Last edited by bkm888 on Mon Jan 16, 2017 1:52 pm, edited 2 times in total.

jamesh
Raspberry Pi Engineer & Forum Moderator
Raspberry Pi Engineer & Forum Moderator
Posts: 23366
Joined: Sat Jul 30, 2011 7:41 pm

Re: Autostart Chromium in latest version of Pixel

Mon Jan 16, 2017 1:14 pm

I would chime in, but TL/DR.

In all seriousness, snarky posts are MUCH less likely to be read than unsnarky ones. Once someone mentions the word rant, most people stop reading.
Principal Software Engineer at Raspberry Pi (Trading) Ltd.
Contrary to popular belief, humorous signatures are allowed. Here's an example...
"My grief counseller just died, luckily, he was so good, I didn't care."

bkm888
Posts: 13
Joined: Fri Jan 13, 2017 8:56 pm

Re: Autostart Chromium in latest version of Pixel

Mon Jan 16, 2017 2:09 pm

LOL, thank you sir james. You are probably right, but it was actually intentional. The folks that are overly critical are the ones that will see "rant" and move on without finishing. That was kinda the idea here. The poor hobbyist that has been banging his head against the wall looking for answers (or at least clear explanations) will be desperate enough to read it and find relief. Heck, someone might even read this and actually start selling hi-def televisions with a RPi attached tomorrow to some family owned shop keepers that would feel good with an affordable fancy sign. So why not give them absolutely everything they need to get it done, especially if they were determined enough to suffer through my rant//instructions. ;)

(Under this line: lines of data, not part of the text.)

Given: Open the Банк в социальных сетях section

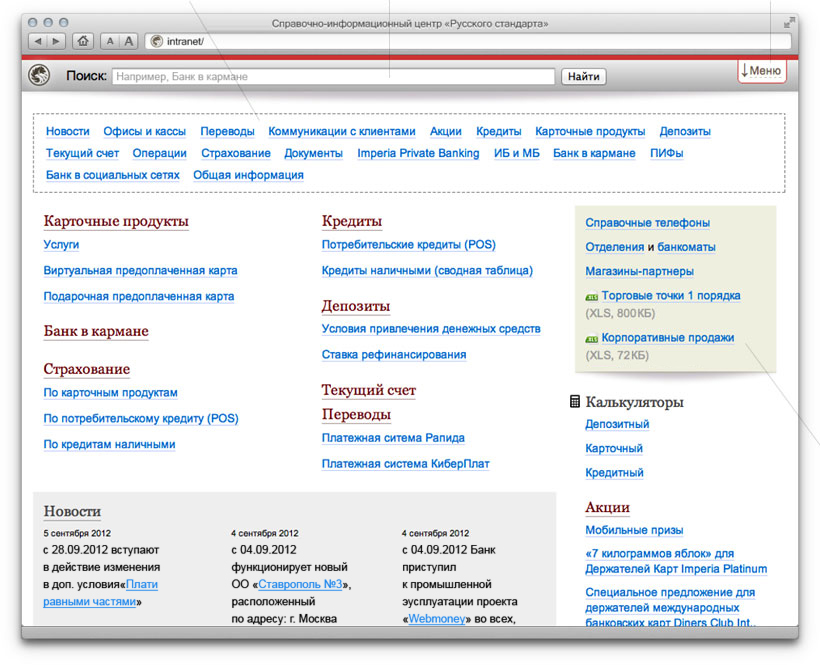Looking at the screenshot, I should point(112,175).
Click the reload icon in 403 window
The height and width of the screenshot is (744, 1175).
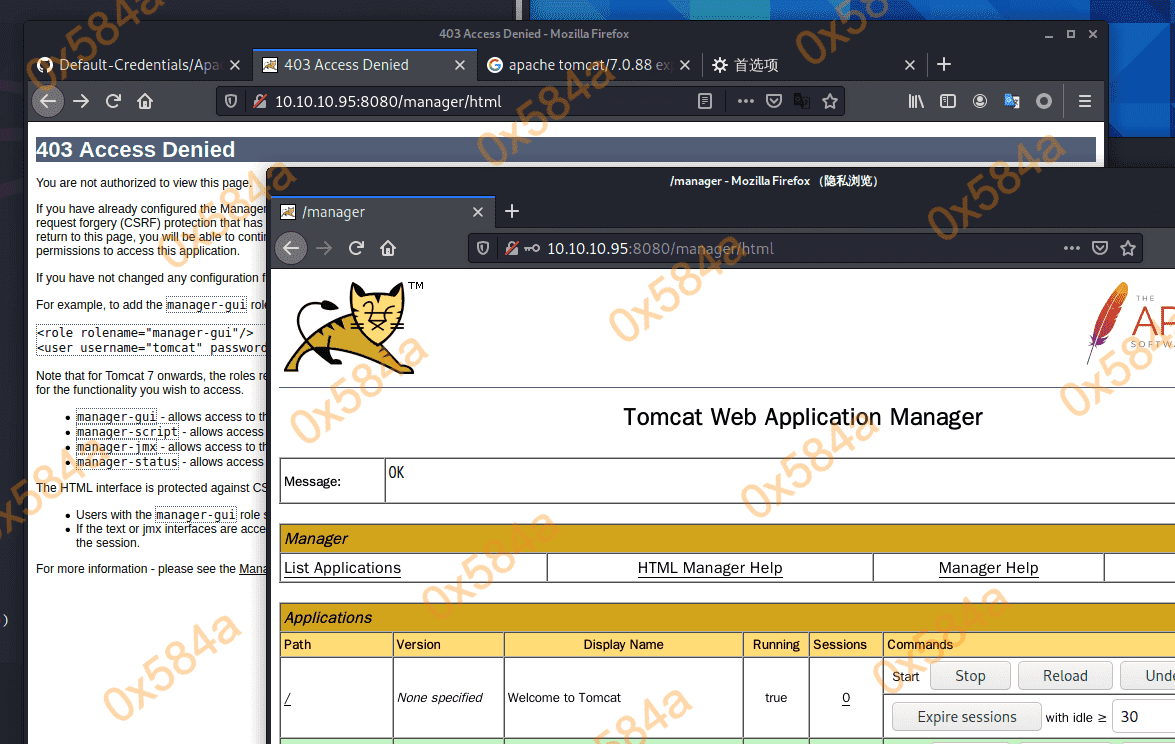pyautogui.click(x=113, y=101)
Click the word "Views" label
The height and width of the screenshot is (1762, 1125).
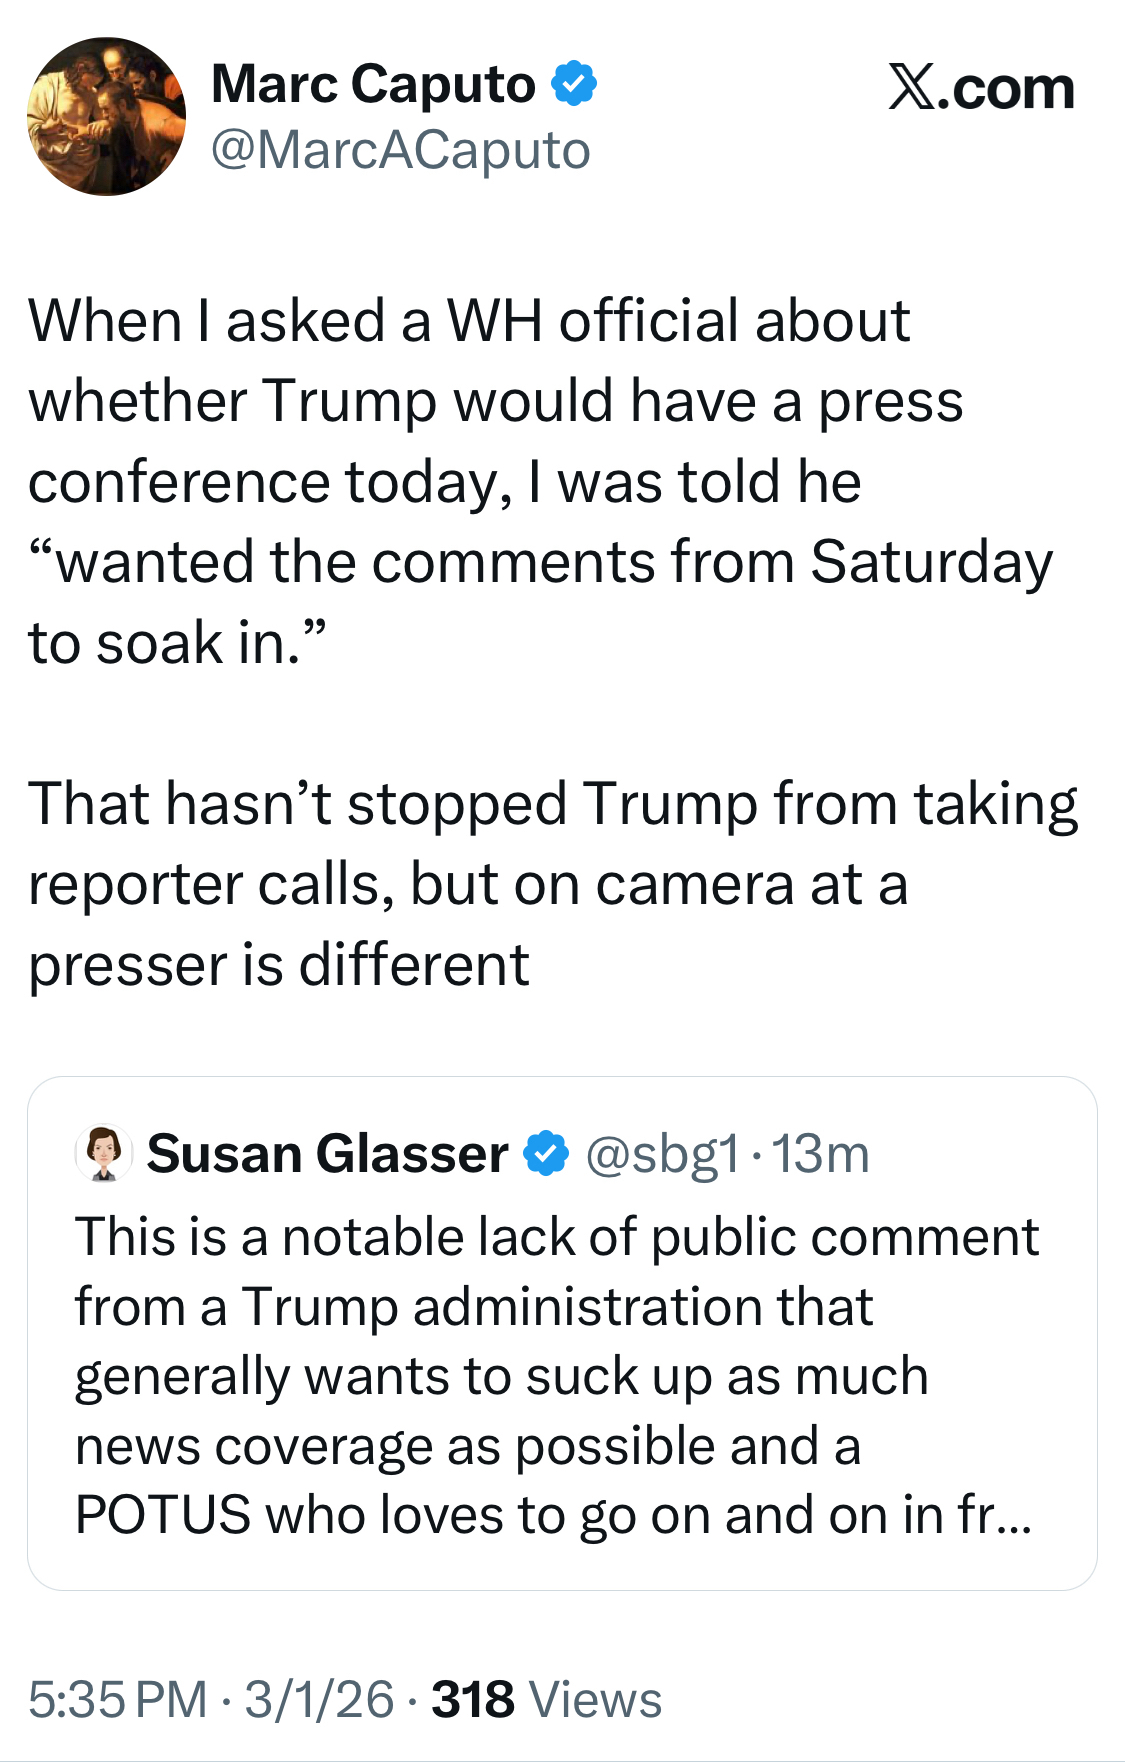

You never know. If the struggling hobbyist actually makes something useful and maybe even a few euros for helping a small business that might not be able to afford all the expensive subscription service signs, then maybe they dig even deeper next time and get excited about contributing to other RPi projects. Either way... I think it's all good in the end.

Thank you for being courageous enough to post it anyway and see what comes of it.

Sincerely,
A True Hobbyist

bkm888
Posts: 13
Joined: Fri Jan 13, 2017 8:56 pm

Re: Autostart Chromium in latest version of Pixel

Mon Jan 16, 2017 2:58 pm

Hmm... I guess in my frustration to get a complete set of instructions out of my system, I actually left the original post by PennyPacker with an unanswered question.
I also need to know how to properly exit the kiosk mode to enter the GUI mode again when doing testing. I am a beginner at this so please provide in depth guidance or tips on how to solve this.

Many thanks beforehand :)
/Erik
So, Erik... my apologies for not trying to be complete in answering your post. So let's start there:

When (if you followed my instructions) you have a running display sign mounted up in public view, it is not usually very practical to try to attach a keyboard and mouse to your sign to make changes. However, if you do have them still attached (as in testing scenarios), and if you did use my instructions to set this up, then you would still have an "active" keyboard and mouse. You can use one of 2 different key combinations to shut down the browser:
CTRL + SHIFT + W
- or -
ALT + F4

** Special Note: If you broke down and went with the purchased pi image to do signage, then you would find the author has gone through extensive steps to PREVENT the ability to get to at desktop, and has disabled practically every keyboard combination in his code. I know, I went looking to try to get that ability back, but was just not interested in rewriting his stuff while possibly breaking something else.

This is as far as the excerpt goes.